#### What is required
Your output is to consist only of the line containing "Task: Open the Colours menu" and the lines after it, through the end of the data, reproduced exactly.

#### Excerpted data
▶

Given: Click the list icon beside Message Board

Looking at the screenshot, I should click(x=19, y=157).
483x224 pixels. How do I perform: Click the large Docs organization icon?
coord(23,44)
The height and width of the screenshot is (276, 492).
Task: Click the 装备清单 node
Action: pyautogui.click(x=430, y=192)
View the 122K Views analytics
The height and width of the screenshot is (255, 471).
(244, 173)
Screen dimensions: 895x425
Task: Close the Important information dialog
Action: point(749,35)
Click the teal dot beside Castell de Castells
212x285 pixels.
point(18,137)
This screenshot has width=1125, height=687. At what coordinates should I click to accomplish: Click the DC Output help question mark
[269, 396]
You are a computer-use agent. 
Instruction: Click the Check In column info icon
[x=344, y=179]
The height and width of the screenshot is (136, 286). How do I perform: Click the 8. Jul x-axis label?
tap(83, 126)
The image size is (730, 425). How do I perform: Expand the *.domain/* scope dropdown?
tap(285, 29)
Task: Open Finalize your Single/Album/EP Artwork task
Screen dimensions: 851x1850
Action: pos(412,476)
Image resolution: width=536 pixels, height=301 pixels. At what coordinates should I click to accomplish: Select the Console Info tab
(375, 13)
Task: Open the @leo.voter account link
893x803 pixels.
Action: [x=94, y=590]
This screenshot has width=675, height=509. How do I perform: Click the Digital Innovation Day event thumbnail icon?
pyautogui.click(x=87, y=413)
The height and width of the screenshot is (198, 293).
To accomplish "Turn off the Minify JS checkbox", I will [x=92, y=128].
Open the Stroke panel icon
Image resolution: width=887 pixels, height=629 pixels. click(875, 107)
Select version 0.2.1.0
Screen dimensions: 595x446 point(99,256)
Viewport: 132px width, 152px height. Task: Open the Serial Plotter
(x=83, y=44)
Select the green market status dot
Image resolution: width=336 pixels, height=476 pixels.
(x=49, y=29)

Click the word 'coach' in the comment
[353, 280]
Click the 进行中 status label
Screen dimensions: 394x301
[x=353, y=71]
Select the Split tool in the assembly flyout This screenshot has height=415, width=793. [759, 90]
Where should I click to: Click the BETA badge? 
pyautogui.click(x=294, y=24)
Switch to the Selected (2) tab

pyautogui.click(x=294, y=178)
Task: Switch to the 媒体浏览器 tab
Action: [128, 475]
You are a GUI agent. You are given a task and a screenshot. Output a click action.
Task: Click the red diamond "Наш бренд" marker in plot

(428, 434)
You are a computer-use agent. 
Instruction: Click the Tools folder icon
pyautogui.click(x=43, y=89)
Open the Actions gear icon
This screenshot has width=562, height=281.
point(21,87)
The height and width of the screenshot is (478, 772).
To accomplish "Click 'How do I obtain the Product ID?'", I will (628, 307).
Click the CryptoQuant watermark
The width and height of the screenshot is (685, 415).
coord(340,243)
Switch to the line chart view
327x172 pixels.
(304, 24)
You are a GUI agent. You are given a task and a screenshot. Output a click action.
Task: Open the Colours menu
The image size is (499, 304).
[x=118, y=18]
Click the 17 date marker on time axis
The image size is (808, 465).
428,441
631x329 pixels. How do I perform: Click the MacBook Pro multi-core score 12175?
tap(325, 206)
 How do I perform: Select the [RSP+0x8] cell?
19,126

◀

#### Output below
Task: Open the Colours menu
The image size is (499, 304).
[x=118, y=18]
Click the 17 date marker on time axis
The image size is (808, 465).
428,441
631x329 pixels. How do I perform: Click the MacBook Pro multi-core score 12175?
tap(325, 206)
 How do I perform: Select the [RSP+0x8] cell?
19,126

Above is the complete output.